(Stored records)
Content starts

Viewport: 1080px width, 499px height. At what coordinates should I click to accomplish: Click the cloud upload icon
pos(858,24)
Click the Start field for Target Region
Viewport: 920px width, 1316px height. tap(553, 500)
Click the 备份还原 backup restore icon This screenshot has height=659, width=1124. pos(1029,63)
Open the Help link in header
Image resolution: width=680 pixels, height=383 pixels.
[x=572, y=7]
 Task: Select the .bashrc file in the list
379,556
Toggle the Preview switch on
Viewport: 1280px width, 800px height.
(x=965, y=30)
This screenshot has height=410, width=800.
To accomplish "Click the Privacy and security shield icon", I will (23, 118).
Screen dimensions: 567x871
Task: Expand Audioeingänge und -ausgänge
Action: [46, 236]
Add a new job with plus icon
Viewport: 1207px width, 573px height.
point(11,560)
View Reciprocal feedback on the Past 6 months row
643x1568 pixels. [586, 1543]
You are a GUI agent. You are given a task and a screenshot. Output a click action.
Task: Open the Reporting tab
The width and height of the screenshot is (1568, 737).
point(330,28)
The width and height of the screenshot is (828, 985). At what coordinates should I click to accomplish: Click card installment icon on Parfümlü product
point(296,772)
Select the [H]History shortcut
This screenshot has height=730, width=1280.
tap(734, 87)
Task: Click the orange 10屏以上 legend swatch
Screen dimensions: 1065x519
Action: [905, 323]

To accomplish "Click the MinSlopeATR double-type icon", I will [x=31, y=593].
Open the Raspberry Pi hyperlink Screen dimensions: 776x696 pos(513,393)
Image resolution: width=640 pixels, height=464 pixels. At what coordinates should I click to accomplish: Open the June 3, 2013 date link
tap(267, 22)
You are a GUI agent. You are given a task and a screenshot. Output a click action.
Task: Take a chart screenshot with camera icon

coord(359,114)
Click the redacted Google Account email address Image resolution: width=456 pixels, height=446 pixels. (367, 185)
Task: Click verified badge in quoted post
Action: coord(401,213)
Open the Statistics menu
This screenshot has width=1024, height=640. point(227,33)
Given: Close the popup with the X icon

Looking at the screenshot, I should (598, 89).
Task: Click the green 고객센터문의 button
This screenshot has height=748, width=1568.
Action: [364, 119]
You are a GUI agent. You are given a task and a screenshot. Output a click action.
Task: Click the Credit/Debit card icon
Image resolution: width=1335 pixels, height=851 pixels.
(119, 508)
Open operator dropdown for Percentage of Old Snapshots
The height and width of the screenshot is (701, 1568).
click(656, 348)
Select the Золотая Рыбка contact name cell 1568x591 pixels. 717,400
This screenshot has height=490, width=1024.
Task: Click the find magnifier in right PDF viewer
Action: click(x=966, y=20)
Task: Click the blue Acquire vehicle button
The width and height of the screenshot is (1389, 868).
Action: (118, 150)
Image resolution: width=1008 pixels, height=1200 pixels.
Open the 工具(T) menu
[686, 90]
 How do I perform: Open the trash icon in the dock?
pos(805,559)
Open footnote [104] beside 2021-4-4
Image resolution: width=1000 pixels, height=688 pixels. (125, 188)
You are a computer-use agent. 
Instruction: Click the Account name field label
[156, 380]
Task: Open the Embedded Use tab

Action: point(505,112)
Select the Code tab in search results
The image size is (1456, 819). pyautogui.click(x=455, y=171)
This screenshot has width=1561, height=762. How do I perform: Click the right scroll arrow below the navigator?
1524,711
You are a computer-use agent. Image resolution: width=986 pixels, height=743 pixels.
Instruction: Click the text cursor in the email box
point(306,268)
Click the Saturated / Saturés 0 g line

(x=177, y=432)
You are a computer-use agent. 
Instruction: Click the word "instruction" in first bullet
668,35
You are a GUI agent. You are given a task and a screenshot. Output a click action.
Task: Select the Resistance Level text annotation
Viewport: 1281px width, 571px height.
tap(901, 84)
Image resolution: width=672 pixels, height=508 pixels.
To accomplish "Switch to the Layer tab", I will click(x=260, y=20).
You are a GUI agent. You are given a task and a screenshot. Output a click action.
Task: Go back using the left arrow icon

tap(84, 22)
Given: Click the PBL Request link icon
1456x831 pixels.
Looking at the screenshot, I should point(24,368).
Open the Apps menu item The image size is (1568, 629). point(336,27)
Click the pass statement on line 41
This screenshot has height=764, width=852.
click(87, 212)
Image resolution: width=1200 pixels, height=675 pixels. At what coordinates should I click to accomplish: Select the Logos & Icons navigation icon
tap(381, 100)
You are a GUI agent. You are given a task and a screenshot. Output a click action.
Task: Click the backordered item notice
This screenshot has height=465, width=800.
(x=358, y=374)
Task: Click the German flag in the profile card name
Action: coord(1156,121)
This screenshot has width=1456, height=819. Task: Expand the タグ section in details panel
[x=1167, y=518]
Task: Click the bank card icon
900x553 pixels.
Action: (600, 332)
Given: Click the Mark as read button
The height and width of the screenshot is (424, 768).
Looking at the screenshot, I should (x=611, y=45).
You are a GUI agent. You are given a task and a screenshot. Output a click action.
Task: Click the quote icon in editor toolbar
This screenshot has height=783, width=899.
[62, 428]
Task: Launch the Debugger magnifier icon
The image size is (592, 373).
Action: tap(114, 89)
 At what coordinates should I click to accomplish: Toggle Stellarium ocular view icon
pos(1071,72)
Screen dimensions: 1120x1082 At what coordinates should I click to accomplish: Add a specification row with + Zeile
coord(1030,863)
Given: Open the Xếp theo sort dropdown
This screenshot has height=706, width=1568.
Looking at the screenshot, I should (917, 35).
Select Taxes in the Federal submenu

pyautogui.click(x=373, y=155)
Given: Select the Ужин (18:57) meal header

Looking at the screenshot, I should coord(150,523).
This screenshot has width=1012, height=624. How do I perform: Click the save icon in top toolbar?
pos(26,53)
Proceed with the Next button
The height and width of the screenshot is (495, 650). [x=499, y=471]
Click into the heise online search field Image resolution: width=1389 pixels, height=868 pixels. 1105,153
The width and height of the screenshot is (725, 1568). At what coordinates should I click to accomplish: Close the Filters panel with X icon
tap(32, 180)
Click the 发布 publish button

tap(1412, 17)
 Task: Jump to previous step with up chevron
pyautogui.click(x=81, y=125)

Content ends

What the exercise asks: Every line above should be written out again exactly as it stands.

Output of the exercise:
Viewport: 1080px width, 499px height. At what coordinates should I click to accomplish: Click the cloud upload icon
pos(858,24)
Click the Start field for Target Region
Viewport: 920px width, 1316px height. tap(553, 500)
Click the 备份还原 backup restore icon This screenshot has height=659, width=1124. pos(1029,63)
Open the Help link in header
Image resolution: width=680 pixels, height=383 pixels.
[x=572, y=7]
 Task: Select the .bashrc file in the list
379,556
Toggle the Preview switch on
Viewport: 1280px width, 800px height.
(x=965, y=30)
This screenshot has height=410, width=800.
To accomplish "Click the Privacy and security shield icon", I will (23, 118).
Screen dimensions: 567x871
Task: Expand Audioeingänge und -ausgänge
Action: [46, 236]
Add a new job with plus icon
Viewport: 1207px width, 573px height.
point(11,560)
View Reciprocal feedback on the Past 6 months row
643x1568 pixels. [586, 1543]
You are a GUI agent. You are given a task and a screenshot. Output a click action.
Task: Open the Reporting tab
The width and height of the screenshot is (1568, 737).
point(330,28)
The width and height of the screenshot is (828, 985). At what coordinates should I click to accomplish: Click card installment icon on Parfümlü product
point(296,772)
Select the [H]History shortcut
This screenshot has height=730, width=1280.
tap(734, 87)
Task: Click the orange 10屏以上 legend swatch
Screen dimensions: 1065x519
Action: [905, 323]

To accomplish "Click the MinSlopeATR double-type icon", I will [x=31, y=593].
Open the Raspberry Pi hyperlink Screen dimensions: 776x696 pos(513,393)
Image resolution: width=640 pixels, height=464 pixels. At what coordinates should I click to accomplish: Open the June 3, 2013 date link
tap(267, 22)
You are a GUI agent. You are given a task and a screenshot. Output a click action.
Task: Take a chart screenshot with camera icon

coord(359,114)
Click the redacted Google Account email address Image resolution: width=456 pixels, height=446 pixels. (367, 185)
Task: Click verified badge in quoted post
Action: coord(401,213)
Open the Statistics menu
This screenshot has width=1024, height=640. point(227,33)
Given: Close the popup with the X icon

Looking at the screenshot, I should (598, 89).
Task: Click the green 고객센터문의 button
This screenshot has height=748, width=1568.
Action: [364, 119]
You are a GUI agent. You are given a task and a screenshot. Output a click action.
Task: Click the Credit/Debit card icon
Image resolution: width=1335 pixels, height=851 pixels.
(119, 508)
Open operator dropdown for Percentage of Old Snapshots
The height and width of the screenshot is (701, 1568).
click(656, 348)
Select the Золотая Рыбка contact name cell 1568x591 pixels. 717,400
This screenshot has height=490, width=1024.
Task: Click the find magnifier in right PDF viewer
Action: click(x=966, y=20)
Task: Click the blue Acquire vehicle button
The width and height of the screenshot is (1389, 868).
Action: (118, 150)
Image resolution: width=1008 pixels, height=1200 pixels.
Open the 工具(T) menu
[686, 90]
 How do I perform: Open the trash icon in the dock?
pos(805,559)
Open footnote [104] beside 2021-4-4
Image resolution: width=1000 pixels, height=688 pixels. (125, 188)
You are a computer-use agent. 
Instruction: Click the Account name field label
[156, 380]
Task: Open the Embedded Use tab

Action: point(505,112)
Select the Code tab in search results
The image size is (1456, 819). pyautogui.click(x=455, y=171)
This screenshot has width=1561, height=762. How do I perform: Click the right scroll arrow below the navigator?
1524,711
You are a computer-use agent. Image resolution: width=986 pixels, height=743 pixels.
Instruction: Click the text cursor in the email box
point(306,268)
Click the Saturated / Saturés 0 g line

(x=177, y=432)
You are a computer-use agent. 
Instruction: Click the word "instruction" in first bullet
668,35
You are a GUI agent. You are given a task and a screenshot. Output a click action.
Task: Select the Resistance Level text annotation
Viewport: 1281px width, 571px height.
tap(901, 84)
Image resolution: width=672 pixels, height=508 pixels.
To accomplish "Switch to the Layer tab", I will click(x=260, y=20).
You are a GUI agent. You are given a task and a screenshot. Output a click action.
Task: Go back using the left arrow icon

tap(84, 22)
Given: Click the PBL Request link icon
1456x831 pixels.
Looking at the screenshot, I should point(24,368).
Open the Apps menu item The image size is (1568, 629). point(336,27)
Click the pass statement on line 41
This screenshot has height=764, width=852.
click(87, 212)
Image resolution: width=1200 pixels, height=675 pixels. At what coordinates should I click to accomplish: Select the Logos & Icons navigation icon
tap(381, 100)
You are a GUI agent. You are given a task and a screenshot. Output a click action.
Task: Click the backordered item notice
This screenshot has height=465, width=800.
(x=358, y=374)
Task: Click the German flag in the profile card name
Action: coord(1156,121)
This screenshot has width=1456, height=819. Task: Expand the タグ section in details panel
[x=1167, y=518]
Task: Click the bank card icon
900x553 pixels.
Action: (600, 332)
Given: Click the Mark as read button
The height and width of the screenshot is (424, 768).
Looking at the screenshot, I should (x=611, y=45).
You are a GUI agent. You are given a task and a screenshot. Output a click action.
Task: Click the quote icon in editor toolbar
This screenshot has height=783, width=899.
[62, 428]
Task: Launch the Debugger magnifier icon
The image size is (592, 373).
Action: tap(114, 89)
 At what coordinates should I click to accomplish: Toggle Stellarium ocular view icon
pos(1071,72)
Screen dimensions: 1120x1082 At what coordinates should I click to accomplish: Add a specification row with + Zeile
coord(1030,863)
Given: Open the Xếp theo sort dropdown
This screenshot has height=706, width=1568.
Looking at the screenshot, I should (917, 35).
Select Taxes in the Federal submenu

pyautogui.click(x=373, y=155)
Given: Select the Ужин (18:57) meal header

Looking at the screenshot, I should coord(150,523).
This screenshot has width=1012, height=624. How do I perform: Click the save icon in top toolbar?
pos(26,53)
Proceed with the Next button
The height and width of the screenshot is (495, 650). [x=499, y=471]
Click into the heise online search field Image resolution: width=1389 pixels, height=868 pixels. 1105,153
The width and height of the screenshot is (725, 1568). At what coordinates should I click to accomplish: Close the Filters panel with X icon
tap(32, 180)
Click the 发布 publish button

tap(1412, 17)
 Task: Jump to previous step with up chevron
pyautogui.click(x=81, y=125)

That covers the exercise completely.